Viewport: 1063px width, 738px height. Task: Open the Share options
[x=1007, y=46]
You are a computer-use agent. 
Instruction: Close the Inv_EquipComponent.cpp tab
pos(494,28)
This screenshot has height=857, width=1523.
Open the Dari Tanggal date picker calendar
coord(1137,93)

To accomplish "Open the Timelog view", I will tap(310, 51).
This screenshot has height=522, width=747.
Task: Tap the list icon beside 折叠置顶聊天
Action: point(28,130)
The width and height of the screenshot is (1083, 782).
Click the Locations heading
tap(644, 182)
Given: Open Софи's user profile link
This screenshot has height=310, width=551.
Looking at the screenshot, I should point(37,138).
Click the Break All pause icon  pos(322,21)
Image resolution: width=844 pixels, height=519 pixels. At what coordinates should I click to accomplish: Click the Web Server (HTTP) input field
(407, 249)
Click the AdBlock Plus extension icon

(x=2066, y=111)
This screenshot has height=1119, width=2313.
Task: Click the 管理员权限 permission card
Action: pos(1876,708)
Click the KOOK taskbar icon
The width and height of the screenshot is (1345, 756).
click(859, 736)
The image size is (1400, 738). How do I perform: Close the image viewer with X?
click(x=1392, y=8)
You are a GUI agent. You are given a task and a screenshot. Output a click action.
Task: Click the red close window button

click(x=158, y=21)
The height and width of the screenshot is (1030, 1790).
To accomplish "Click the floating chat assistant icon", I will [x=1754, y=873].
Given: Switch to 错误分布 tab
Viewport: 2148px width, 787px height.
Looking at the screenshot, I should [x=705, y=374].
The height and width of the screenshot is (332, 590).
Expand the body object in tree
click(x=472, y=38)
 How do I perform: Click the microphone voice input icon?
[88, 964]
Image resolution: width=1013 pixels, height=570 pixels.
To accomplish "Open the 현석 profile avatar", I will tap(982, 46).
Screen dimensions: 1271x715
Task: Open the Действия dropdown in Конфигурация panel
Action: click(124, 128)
------------------------------
WHAT TO DO: An exact copy of the lines above, from the one containing "Click the Locations heading" through the one containing "Image resolution: width=1013", is the whole of the answer.

SOLUTION TO THE PROBLEM:
Click the Locations heading
tap(644, 182)
Given: Open Софи's user profile link
This screenshot has height=310, width=551.
Looking at the screenshot, I should point(37,138).
Click the Break All pause icon  pos(322,21)
Image resolution: width=844 pixels, height=519 pixels. At what coordinates should I click to accomplish: Click the Web Server (HTTP) input field
(407, 249)
Click the AdBlock Plus extension icon

(x=2066, y=111)
This screenshot has height=1119, width=2313.
Task: Click the 管理员权限 permission card
Action: pos(1876,708)
Click the KOOK taskbar icon
The width and height of the screenshot is (1345, 756).
click(859, 736)
The image size is (1400, 738). How do I perform: Close the image viewer with X?
click(x=1392, y=8)
You are a GUI agent. You are given a task and a screenshot. Output a click action.
Task: Click the red close window button

click(x=158, y=21)
The height and width of the screenshot is (1030, 1790).
To accomplish "Click the floating chat assistant icon", I will [x=1754, y=873].
Given: Switch to 错误分布 tab
Viewport: 2148px width, 787px height.
Looking at the screenshot, I should [x=705, y=374].
The height and width of the screenshot is (332, 590).
Expand the body object in tree
click(x=472, y=38)
 How do I perform: Click the microphone voice input icon?
[88, 964]
Image resolution: width=1013 pixels, height=570 pixels.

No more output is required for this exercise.